Ideas to Action:

Independent research for global prosperity


I recently presented an overview of this work at one of CGD’s biweekly Research-in-Progress (RIP) staff meetings; colleagues urged me to share my thinking about this and the slides via this blog post.

Iris scans, fingerprints and other biometrics are no longer only material for spy movies or crime thrillers.  Biometric identification is beginning to be used in transfer programs in the developing world to bring benefits to the poor.  But the issue is broader -- enabling citizens to establish an official identity is a crucial part of the development process.  Identity is required for so many purposes – registering property, banking and credit, voter registration, health care, drivers’ licenses and numerous other services.  Even today, half of all births in developing countries are not registered.  A lack of ID can be a major obstacle, and also renders citizens more vulnerable to corrupt officials.

I am currently researching the use of biometrics in developing countries, and have looked at a number of cases and seen more in process.  What type of biometrics is used and how these ID systems are implemented differs across programs.  A few countries are rolling out nationwide identification programs, but most biometric ID systems serve programmatic needs, such as demobilization and resettlement grants, pension payments and drought relief.  Some programs also increase access to banking.

In Afghanistan/Pakistan iris scans were used for over 200,000 returning refugees to ensure they only received one repatriation payment. In the Democratic Republic of the Congo the World Bank has used iris scans for demobilization grants, proving that this technology can operate well outside the lab, and in rough conditions. South Africa has been using fingerprints in the delivery of pension and other grants for two decades; each year 5 million grants are delivered through this program in Kwa-Zulu Natal.  Andhra Pradesh has been paying employment guarantee stipends and pensions with the help of fingerprinting.  India is rolling out the largest biometric ID project ever undertaken; each citizen will soon be registering both fingerprints and iris scans.  And as India comes online, biometrics technology will rapidly become cheaper with scale and new entry. Click here for more cases.

Biometrics can provide huge savings in cash transfer programs.  India estimates around 25% of social payment program funds are lost due to leakage.
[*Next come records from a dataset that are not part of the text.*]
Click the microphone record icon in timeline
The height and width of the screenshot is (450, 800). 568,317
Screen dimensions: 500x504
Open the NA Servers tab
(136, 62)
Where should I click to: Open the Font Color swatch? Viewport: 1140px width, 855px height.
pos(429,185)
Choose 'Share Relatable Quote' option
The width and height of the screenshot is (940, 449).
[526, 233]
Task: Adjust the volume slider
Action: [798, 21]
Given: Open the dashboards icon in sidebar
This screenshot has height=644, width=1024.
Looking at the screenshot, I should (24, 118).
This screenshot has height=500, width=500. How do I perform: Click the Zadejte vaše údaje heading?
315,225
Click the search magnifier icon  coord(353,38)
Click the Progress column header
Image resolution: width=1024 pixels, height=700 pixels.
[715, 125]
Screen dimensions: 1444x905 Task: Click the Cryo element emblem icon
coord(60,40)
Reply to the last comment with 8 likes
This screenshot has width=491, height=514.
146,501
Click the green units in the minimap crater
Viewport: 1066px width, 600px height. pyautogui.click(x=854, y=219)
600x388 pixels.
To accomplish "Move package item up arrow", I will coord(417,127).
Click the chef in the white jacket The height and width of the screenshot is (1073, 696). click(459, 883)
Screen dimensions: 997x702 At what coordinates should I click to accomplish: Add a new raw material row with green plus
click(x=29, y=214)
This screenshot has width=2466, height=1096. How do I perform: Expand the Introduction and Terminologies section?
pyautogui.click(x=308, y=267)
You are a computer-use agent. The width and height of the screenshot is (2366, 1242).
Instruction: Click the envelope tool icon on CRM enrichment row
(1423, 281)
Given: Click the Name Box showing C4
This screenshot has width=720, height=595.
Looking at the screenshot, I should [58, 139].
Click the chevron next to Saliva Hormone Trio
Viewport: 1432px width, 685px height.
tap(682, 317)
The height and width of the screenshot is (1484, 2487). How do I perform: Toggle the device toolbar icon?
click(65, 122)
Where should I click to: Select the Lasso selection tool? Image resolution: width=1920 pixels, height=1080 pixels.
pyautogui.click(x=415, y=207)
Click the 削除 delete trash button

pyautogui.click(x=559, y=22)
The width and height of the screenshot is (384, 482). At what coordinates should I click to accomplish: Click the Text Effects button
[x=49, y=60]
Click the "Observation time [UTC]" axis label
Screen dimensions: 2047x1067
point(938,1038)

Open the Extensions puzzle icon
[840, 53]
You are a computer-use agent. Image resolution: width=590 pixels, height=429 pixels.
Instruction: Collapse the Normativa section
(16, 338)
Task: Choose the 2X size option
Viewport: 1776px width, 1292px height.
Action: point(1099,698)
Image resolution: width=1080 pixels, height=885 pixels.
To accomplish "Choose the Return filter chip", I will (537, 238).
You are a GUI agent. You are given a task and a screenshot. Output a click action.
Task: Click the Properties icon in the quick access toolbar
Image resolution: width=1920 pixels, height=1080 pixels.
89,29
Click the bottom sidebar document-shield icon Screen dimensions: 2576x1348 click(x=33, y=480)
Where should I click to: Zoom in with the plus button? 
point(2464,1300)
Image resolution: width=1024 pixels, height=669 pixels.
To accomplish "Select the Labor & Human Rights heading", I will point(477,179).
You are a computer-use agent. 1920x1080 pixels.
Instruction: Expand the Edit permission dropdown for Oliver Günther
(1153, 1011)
Public Expenditure Tracking Surveys for several countries in Africa indicate high leakages as funds are transferred down administrative chains.  Biometrics can eliminate duplicate payments and payments to the deceased, as in Andhra Pradesh.  Approaches using biometrics could do wonders for reducing leakage from a wide range of programs.

Despite these benefits, I am aware, and concerned, about negative potential aspects.  The technology is still fairly costly, though prices are plummeting quickly.  Using biometrics may undermine the “human” approach to development and government.  And there is a fear that biometric identification may impede on civil liberties.  From my research, I believe the benefits will outweigh the negatives, especially in countries where governments are less functional.   But I still believe we need to be careful as we proceed.

What should be our next step in this area?  How should the wider development community approach this rapidly-changing field?  Should donors seek to use biometrics more actively, and encourage their use in developing countries?  How to coordinate approaches for maximum synergies?